S’agissant du titre III, notamment des mesures proposées en matière de liberté de la presse, les députés n’ont pas retenu les adaptations de la loi du 29 juillet 1881. Le débat n’est pas clos et mérite de faire l’objet d’un examen ultérieur, afin de préserver efficacement l’équilibre entre droits de la victime et liberté d’expression à l’ère du numérique. Nous souhaitons que notre assemblée puisse étudier en profondeur cette question.
Enfin, nous regrettons l’adoption dans un texte fourre-tout de l’article 38 ter, tendant à créer un délit de négation, minoration ou banalisation des crimes de génocide, des crimes contre l’humanité, de réduction en esclavage ou des crimes de guerre.
Si notre sentiment sur ce présent projet de loi est plus que mitigé, à une exception près, les membres du groupe du RDSE voteront contre la motion tendant à opposer la question préalable, qui ne permet pas à notre Haute Assemblée d’exprimer sa position sur plusieurs points, bien loin d’être satisfaisants. (Mme Mireille Jouve applaudit.)
M. le président. La parole est à M. Yannick Vaugrenard.
M. Yannick Vaugrenard. Monsieur le président, madame, monsieur les ministres, mesdames les rapporteurs, mes chers collègues, nous examinons en nouvelle lecture le projet de loi relatif à l’égalité et à la citoyenneté, bien que nous sachions que cette discussion n’ira probablement pas bien loin.
Je souhaiterais néanmoins partager avec vous quelques motifs de satisfaction, car il y en a.
Dans le titre Ier, plus d’une soixantaine d’articles ont été adoptés conformes, alors même que la majorité sénatoriale avait profondément dénaturé le projet de loi. Rappelons en effet que 82 articles avaient purement et simplement été supprimés.
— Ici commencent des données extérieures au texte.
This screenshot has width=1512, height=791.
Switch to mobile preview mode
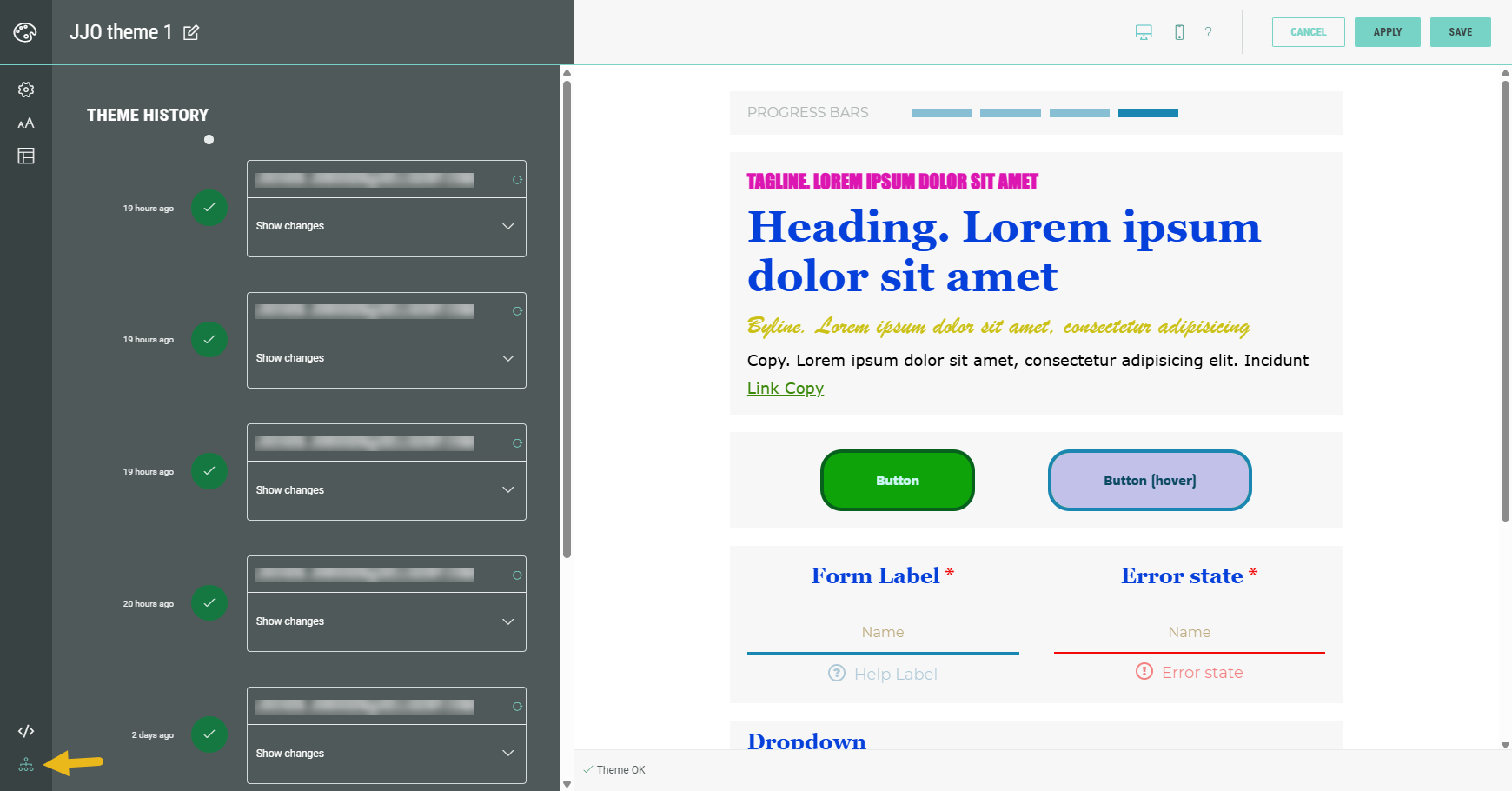click(x=1179, y=32)
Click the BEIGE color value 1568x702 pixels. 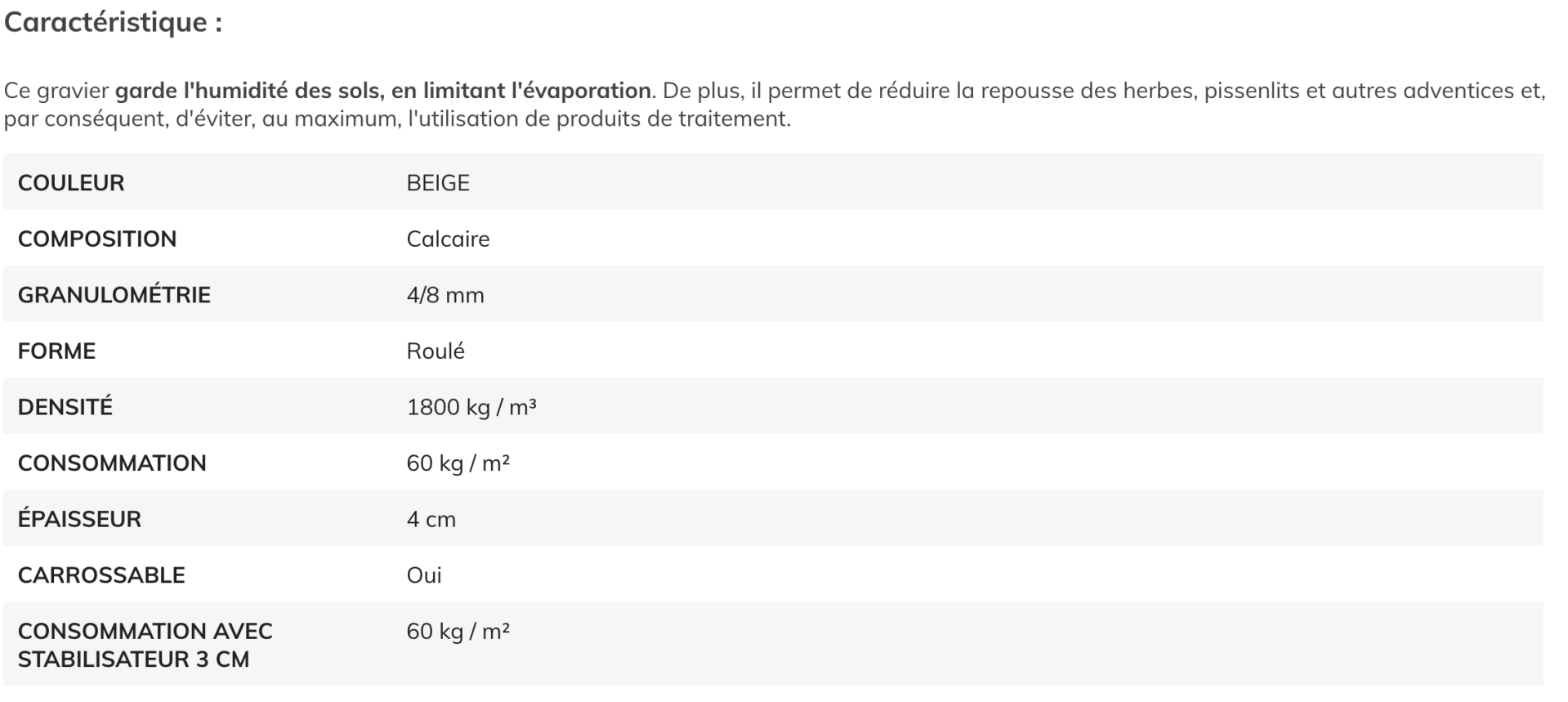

Vous avez aussi, mes chers collègues de la majorité sénatoriale, utilisé des artifices de procédure pour éviter toute discussion sur des sujets qui risquaient de mettre à jour vos propres divergences. Je pense, en particulier, au délit d’entrave à l’interruption volontaire de grossesse, dont l’adoption récente vient confirmer cette analyse.
Sur la mobilité internationale des apprentis, cela a été rappelé, l’Assemblée nationale a suivi notre rapporteur, Mme Gatel, entérinant le compromis auquel vous êtes parvenus avec le Gouvernement pour faire progresser les conditions de départ à l’étranger des apprentis, s’agissant, en particulier, du maintien de leur rémunération. C’est un élément positif. L’article 14 bis A a ainsi pu être adopté conforme, et c’est incontestablement un sujet de satisfaction.
Je souhaite aussi évoquer le cœur du titre Ier, à savoir le service civique et la réserve civique, pour l’engagement de nos concitoyens, qui ont fait l’objet d’un très large consensus. Seules restent en discussion des modalités d’application, que je qualifierai de relativement mineures eu égard aux objectifs qui nous rassemblent.
L’Assemblée nationale a également décidé de reconnaître le droit de tout mineur d’adhérer librement à une association, droit qui était reconnu depuis 1965 par la jurisprudence, mais qui avait été remis en cause depuis 2011.
Mon collègue Jacques-Bernard Magner était intervenu sur ce sujet en première lecture, citant l’exemple des juniors associations, dans lesquelles la prémajorité associative s’expérimente avec succès depuis longtemps. Il s’agit là d’une avancée majeure pour l’engagement des plus jeunes, qui ont beaucoup d’appétence pour le bénévolat associatif.
Nous ne reviendrons pas, mes chers collègues, sur la création des mini-jobs à l’allemande réservés aux jeunes de 18 à 25 ans et rémunérés à hauteur du revenu de solidarité active, le RSA. Ces contrats, s’ils devaient exister, constitueraient une nouvelle « trappe à précarité » pour la jeunesse. Il est regrettable que la seule proposition « innovante » de la majorité sénatoriale pour la jeunesse ait consisté en une mesure catégorielle, aggravant les inégalités et les injustices générationnelles dont cette jeunesse pâtit déjà.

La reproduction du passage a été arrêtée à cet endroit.